**Pixel coordinate grounding data**
——————

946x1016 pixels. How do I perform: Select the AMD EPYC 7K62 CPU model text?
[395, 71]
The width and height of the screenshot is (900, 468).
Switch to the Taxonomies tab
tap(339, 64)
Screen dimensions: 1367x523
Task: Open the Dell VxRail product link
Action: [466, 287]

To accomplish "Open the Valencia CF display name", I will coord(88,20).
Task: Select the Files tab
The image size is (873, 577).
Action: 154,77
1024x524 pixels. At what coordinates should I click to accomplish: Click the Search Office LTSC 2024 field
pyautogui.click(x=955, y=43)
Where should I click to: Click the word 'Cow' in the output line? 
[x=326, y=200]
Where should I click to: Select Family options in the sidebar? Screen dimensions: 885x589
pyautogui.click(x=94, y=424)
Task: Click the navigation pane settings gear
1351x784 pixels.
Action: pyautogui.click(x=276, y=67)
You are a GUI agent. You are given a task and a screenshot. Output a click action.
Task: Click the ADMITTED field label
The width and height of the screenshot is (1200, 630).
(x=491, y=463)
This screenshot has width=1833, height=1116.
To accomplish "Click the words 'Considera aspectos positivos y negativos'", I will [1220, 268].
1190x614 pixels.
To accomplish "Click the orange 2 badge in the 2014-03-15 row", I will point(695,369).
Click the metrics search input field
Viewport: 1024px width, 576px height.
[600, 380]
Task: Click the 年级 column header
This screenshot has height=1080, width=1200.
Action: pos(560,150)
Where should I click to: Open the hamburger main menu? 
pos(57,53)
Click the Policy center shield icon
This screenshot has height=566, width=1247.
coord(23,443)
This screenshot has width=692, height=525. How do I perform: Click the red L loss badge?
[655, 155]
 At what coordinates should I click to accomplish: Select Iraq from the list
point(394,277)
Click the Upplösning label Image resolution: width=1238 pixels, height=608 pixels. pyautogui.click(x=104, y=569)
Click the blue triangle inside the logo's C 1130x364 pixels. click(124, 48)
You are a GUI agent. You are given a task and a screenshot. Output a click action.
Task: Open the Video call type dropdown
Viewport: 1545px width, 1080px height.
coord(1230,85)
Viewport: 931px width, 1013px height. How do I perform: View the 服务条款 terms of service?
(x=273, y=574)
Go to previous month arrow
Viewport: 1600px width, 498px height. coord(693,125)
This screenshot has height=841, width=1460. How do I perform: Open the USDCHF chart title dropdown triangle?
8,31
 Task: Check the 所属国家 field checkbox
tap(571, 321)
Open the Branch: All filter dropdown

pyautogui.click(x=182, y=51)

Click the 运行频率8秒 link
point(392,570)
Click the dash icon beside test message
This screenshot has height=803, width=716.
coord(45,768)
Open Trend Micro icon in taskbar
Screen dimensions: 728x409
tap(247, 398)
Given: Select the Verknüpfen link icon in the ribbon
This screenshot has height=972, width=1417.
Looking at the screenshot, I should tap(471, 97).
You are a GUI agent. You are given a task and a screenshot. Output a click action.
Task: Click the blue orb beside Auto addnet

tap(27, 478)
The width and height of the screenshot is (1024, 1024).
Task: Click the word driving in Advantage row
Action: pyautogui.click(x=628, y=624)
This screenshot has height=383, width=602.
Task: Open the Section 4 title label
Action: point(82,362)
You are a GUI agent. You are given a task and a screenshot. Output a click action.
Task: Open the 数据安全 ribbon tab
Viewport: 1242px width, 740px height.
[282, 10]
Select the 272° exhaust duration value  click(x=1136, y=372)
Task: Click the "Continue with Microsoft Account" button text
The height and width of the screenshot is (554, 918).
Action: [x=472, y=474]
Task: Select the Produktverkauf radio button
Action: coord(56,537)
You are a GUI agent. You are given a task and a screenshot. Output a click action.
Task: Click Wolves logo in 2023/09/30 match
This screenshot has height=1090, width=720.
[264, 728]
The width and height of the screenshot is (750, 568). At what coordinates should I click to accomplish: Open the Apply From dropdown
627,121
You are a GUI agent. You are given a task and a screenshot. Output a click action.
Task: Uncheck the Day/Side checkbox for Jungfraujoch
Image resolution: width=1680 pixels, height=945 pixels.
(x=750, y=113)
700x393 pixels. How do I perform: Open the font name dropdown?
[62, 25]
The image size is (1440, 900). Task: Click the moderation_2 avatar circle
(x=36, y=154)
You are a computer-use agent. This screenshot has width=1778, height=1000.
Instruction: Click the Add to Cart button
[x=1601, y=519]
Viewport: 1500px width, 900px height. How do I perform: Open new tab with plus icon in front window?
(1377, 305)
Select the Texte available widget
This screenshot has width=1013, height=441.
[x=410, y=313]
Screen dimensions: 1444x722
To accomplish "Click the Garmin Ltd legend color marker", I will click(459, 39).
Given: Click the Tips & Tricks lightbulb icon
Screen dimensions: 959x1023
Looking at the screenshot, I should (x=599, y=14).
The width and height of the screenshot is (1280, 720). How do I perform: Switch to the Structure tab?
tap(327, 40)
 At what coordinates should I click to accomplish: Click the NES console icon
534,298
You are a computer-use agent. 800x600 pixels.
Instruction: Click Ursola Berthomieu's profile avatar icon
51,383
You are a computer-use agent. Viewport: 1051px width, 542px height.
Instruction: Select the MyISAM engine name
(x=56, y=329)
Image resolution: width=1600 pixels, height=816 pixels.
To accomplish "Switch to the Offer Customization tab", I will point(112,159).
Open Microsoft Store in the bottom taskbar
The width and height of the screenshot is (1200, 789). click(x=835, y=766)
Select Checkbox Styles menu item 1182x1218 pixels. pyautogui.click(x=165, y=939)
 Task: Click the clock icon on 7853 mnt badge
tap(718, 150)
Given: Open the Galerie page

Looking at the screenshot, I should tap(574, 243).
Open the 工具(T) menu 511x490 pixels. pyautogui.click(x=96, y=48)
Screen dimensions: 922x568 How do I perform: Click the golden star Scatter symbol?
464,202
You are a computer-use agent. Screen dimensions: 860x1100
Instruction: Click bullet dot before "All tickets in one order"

——————

**PROBLEM TO WORK ON**
From the records above, print exactly the lines that run from the line with "Click the Upplösning" to the line with "Task: Open the Video call type dropdown", inclusive.

**ANSWER BELOW**
Click the Upplösning label Image resolution: width=1238 pixels, height=608 pixels. pyautogui.click(x=104, y=569)
Click the blue triangle inside the logo's C 1130x364 pixels. click(124, 48)
You are a GUI agent. You are given a task and a screenshot. Output a click action.
Task: Open the Video call type dropdown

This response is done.